In State v. Spencer, Clark App. No. 2006 CA 42, 2007-Ohio-2140, we determined that actions expressly brought under Crim. R. 32.1 and R.C. 2953.21 are distinct. Therefore, a motion to withdraw a plea under Crim. R. 32.1 may not be treated as a petition for post-conviction relief under R.C. 2953.21. Id. at ¶ 11. Although Johnson's combined filing sought relief under both Crim. R. 32.1 and R.C. 2953.21, the trial court addressed only the post-conviction relief question. In so doing, it adhered to our remand "for the limited purpose of the trial court's consideration of the pending petition for post-conviction relief."
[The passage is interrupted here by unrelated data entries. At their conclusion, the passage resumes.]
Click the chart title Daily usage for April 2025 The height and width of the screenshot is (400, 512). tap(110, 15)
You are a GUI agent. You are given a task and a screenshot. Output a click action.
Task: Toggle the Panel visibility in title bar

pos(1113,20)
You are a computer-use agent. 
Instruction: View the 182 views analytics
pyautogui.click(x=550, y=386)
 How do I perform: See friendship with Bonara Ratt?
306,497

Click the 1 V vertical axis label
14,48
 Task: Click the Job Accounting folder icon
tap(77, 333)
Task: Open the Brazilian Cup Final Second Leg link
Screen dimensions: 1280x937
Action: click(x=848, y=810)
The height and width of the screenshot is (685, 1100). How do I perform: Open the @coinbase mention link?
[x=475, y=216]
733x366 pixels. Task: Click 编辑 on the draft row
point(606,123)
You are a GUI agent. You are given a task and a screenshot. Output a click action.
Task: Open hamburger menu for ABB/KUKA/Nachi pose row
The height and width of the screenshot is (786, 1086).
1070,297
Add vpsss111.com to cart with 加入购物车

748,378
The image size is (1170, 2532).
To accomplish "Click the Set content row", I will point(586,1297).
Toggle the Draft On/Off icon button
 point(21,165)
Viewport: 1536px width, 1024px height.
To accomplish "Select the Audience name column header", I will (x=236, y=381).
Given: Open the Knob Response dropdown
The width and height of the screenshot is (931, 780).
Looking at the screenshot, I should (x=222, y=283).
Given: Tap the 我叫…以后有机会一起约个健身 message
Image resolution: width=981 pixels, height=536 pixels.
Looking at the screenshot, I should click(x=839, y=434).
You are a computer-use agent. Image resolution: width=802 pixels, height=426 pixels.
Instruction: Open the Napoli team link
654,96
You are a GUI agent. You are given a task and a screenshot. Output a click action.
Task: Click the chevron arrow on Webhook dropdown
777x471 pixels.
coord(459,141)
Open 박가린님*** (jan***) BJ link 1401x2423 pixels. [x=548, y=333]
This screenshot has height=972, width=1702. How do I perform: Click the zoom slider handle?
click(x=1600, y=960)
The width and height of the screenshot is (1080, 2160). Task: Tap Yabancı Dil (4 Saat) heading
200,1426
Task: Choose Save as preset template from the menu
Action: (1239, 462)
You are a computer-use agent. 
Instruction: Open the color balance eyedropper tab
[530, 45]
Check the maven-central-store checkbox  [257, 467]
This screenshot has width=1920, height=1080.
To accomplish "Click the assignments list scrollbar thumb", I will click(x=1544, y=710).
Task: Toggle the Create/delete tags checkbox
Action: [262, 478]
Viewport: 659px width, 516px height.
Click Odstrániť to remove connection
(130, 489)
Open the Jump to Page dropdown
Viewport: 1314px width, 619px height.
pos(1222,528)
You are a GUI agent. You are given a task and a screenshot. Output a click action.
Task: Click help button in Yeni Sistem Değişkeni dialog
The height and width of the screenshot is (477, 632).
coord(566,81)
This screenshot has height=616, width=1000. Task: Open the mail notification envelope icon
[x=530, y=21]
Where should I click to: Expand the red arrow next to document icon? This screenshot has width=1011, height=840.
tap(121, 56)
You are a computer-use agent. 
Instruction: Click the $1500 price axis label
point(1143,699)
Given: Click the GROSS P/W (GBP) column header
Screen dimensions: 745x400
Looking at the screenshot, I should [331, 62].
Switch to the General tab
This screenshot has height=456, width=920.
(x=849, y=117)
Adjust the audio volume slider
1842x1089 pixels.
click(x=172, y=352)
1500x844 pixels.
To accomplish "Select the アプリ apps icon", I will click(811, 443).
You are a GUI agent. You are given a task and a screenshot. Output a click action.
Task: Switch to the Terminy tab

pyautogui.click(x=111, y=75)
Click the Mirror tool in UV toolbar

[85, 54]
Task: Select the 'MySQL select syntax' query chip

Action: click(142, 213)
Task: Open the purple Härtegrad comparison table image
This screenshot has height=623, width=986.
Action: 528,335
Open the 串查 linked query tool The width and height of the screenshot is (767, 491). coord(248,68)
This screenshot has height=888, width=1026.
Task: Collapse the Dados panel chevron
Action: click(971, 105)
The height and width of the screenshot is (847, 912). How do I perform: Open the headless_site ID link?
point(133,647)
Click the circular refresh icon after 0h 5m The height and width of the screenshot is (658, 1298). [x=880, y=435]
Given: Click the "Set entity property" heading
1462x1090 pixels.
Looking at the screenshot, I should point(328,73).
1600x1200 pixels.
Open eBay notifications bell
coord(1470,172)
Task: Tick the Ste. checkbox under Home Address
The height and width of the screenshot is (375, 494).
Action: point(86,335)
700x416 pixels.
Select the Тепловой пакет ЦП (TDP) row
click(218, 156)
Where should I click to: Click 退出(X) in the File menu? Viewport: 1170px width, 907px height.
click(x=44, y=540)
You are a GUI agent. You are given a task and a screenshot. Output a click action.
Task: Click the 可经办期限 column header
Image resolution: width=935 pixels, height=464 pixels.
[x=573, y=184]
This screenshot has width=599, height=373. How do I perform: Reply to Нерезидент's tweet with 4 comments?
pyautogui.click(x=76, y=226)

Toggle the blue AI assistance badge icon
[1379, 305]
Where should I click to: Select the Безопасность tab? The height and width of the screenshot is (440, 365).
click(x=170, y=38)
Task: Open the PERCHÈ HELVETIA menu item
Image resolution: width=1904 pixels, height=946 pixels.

{¶ 9} Petitions for post-conviction relief are governed by R.C. 2953.21, et seq. The post-conviction relief process is a civil, collateral attack on a criminal judgment. State v. Calhoun, 86 Ohio St.3d 279, 281, 1999-Ohio-102. To obtain an evidentiary hearing on a petition for post-conviction relief, a defendant bears the burden of providing evidence to demonstrate a cognizable claim of constitutional error. R.C. 2953.21(C). A trial court may deny a petition for post-conviction relief without conducting an evidentiary hearing if the petition, supporting evidence, and the record fail to demonstrate facts sufficient to establish substantive grounds for relief. Id., paragraph two of the syllabus.

{¶ 10} In his petition, Johnson raised several arguments. First, he claimed his indictment was defective because it omitted the date of his prior conviction. Second, he argued that his plea was invalid because (1) he was not informed of the defective indictment, (2) he was not informed that he was waiving his right to a unanimous jury, (3) he was "led to believe by trial counsel that he would receive probation if he pled," and (4) his trial counsel had a conflict of interest. Third, Johnson asserted that he was innocent and that his attorney failed to advise him of the law.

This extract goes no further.